Tanto più che, come era noto a tutti, il declino del vecchio “Verdi” era strettamente legato alle carenze della sua gestione. Un teatro più piccolo – era la conclusione dell’inchiesta- magari collocato in una zona più decentrata e con spazi più adeguati, forse avrebbe reso meno problematico il suo futuro. Che in città all’epoca si discuteva anche di queste cose, forse era il caso di renderlo evidente nel momento in cui si fa la storia. Peraltro storia dei giorni nostri.

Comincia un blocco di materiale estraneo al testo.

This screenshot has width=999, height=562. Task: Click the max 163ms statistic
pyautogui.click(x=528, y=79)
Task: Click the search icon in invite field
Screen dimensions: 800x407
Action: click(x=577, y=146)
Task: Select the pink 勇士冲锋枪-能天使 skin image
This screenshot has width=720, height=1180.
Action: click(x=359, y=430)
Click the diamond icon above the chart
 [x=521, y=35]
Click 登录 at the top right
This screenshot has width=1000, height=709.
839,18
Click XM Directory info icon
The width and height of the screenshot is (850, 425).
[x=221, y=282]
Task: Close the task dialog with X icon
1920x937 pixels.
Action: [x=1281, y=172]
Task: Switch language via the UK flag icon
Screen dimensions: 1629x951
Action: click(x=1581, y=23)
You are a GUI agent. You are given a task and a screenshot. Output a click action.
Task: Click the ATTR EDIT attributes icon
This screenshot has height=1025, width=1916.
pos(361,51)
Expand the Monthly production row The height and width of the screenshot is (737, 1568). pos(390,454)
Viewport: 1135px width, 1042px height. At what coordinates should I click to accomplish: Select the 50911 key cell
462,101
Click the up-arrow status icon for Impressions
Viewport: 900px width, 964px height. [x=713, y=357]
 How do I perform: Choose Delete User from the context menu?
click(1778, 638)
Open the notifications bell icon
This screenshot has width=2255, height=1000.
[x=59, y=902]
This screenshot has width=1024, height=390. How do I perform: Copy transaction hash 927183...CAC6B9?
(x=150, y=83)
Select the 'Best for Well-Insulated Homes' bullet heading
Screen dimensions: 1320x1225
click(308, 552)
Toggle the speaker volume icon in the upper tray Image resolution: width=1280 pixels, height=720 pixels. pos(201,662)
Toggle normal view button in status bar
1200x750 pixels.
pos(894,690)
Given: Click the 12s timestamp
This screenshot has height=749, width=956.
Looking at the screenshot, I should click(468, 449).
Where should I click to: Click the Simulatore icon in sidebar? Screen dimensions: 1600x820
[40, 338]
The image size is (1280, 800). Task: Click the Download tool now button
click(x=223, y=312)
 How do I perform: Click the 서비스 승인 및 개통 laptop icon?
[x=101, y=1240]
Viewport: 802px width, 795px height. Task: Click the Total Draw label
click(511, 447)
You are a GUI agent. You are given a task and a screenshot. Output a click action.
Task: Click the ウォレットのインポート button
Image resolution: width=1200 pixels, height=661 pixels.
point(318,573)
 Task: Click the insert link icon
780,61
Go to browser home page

E passiamo al secondo articolo che, anche se scritto una decina di anni dopo e su un altro giornale, era perfettamente coerente con lo spirito dell’inchiesta che scrissi per la “Gazzetta”. Il titolo, un po’ sparato e provocatorio (riconosco), invitava ad abbattere l’inutile ferraglia del “teatro sospeso”, perché ancora sospeso era in tutti i sensi. Erano già trascorsi una ventina d’anni da quando era iniziata la costruzione, le ingarbugliate vicende giudiziarie tra Comune e soggetti vari (costruttore, imprese, curatele fallimentari etc. etc.) non accennavano a concludersi, la città, dopo il disastro del P2T del Petrolchimico cominciava a sentire i primi morsi di una crisi economica che sarebbe poi diventata irreversibile, e l’ipotesi che le casse comunali potessero garantire la gestione del teatro, era una pia illusione.

Se la memoria non m’inganna, una soluzione che ci venne suggerita da un grande uomo di spettacolo durante un incontro privato, fu quella di tentare di “regalare” quel contenitore a Mediaset che in quel periodo non disponeva ancora, fuori da Milano 2, di un grande centro di produzione. Sarebbe stata un’occasione d’oro per la città, per l’occupazione, per la creazione di nuove professionalità. Provammo a girare l’ipotesi ai rappresentanti istituzionali all’epoca più rappresentativi, ma ormai il periodo dei politici brindisini che potevano “battere le carte” anche fuori dai confini della nostra provincia era finito da un pezzo e quel suggerimento, ne siamo sicuri, non arrivò mai a destinazione.

L’avere esposto senza il giusto contorno l’articolo in cui proponevo che il teatro fosse abbattuto, potrebbe portare qualcuno, a digiuno della storia della città (e con qualche malevolo retropensiero), a pensare che il successo avuto, vent’anni dopo, dal “Verdi” sia la  risposta più severa che la storia abbia mai potuto darmi. A parte che come cittadino di questa città ne sarei particolarmente felice, invece proprio i problemi emersi in questi mesi dentro la Fondazione, e l’allarme sul futuro del teatro lanciato persino dallo stesso ex sindaco Mennitti, stanno a dimostrare che non eravamo (e come me la pensavano anche tanti altri brindisini) pessimisti di mestiere.

Per fare in modo che la primavera del “Verdi” continui anche negli anni a venire, occorre l’impegno (e che impegno!) di tutti, istituzioni, aziende pubbliche e private, cittadini. E con i tempi amari che sovrastano il Paese – e Brindisi non è in Papuasia- c’è poco da stare allegri.